TUPELO, Miss. (WTVA) -- It's something brought up during Tuesday's Tupelo City Council work session that -- if put into effect in a more broad sense -- could provide that extra incentive to attract new business to the All-America City.
It's called a tax abatement.
The Tupelo-based Hyperion Technology Group asked for the credit because renovating their West Jackson Street facility came with an almost $1 million price tag.
"It's just the tax on the [building] improvements. It's not school tax, it's not the tax on the original cost of the building," Ward 1 Councilman Markel Whittington said. "It's on the improvements. But they deserve that."
Hyperion also recently graduated from the Renasant Center for Ideas, where small business owners are shown the ins and outs of managing their own company.
Because of this company's success, including a recent $700,000 contract with the U.S. Army, councilmembers mulled over the possibility of granting a tax abatement to every small business that graduates from the Renasant Center for Ideas.
Ward 5 Councilman Jonny Davis said the city of Tupelo needs to tap into any kind of business development it can.
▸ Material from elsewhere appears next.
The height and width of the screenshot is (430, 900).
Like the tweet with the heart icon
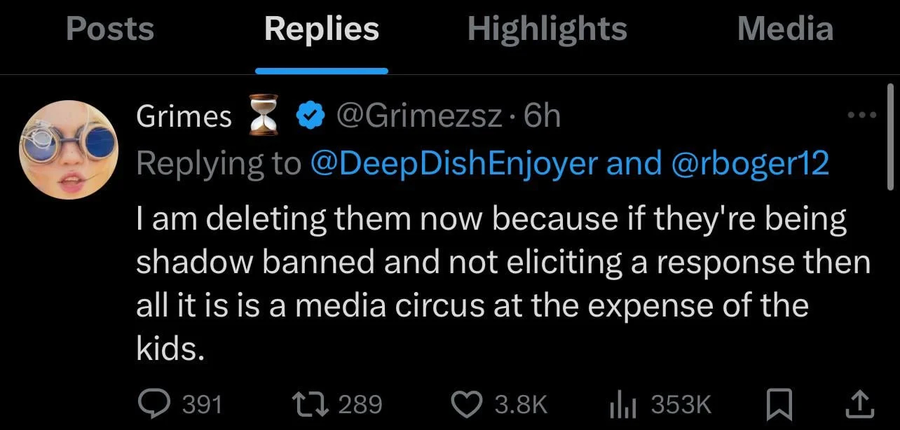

"This is certainly something that is a litmus test going forward for the city council and city administration to identify what we need to do as a council, to support businesses in the community," Davis said.
And in the long run, some say if Tupelo doesn't do it, another city will.
"Geoff [Carter] and Hyperion could have easily located in Oxford," Whittington. "They could have easily located in any other area, but they chose Tupelo, and I think we should step up to the plate and help them."
The city council is expected to take up the issue of changing the tax abatement policy at its next meeting.
The existing law says businesses can only apply for a tax abatement if they're located along a portion of South Gloster Street or the downtown area.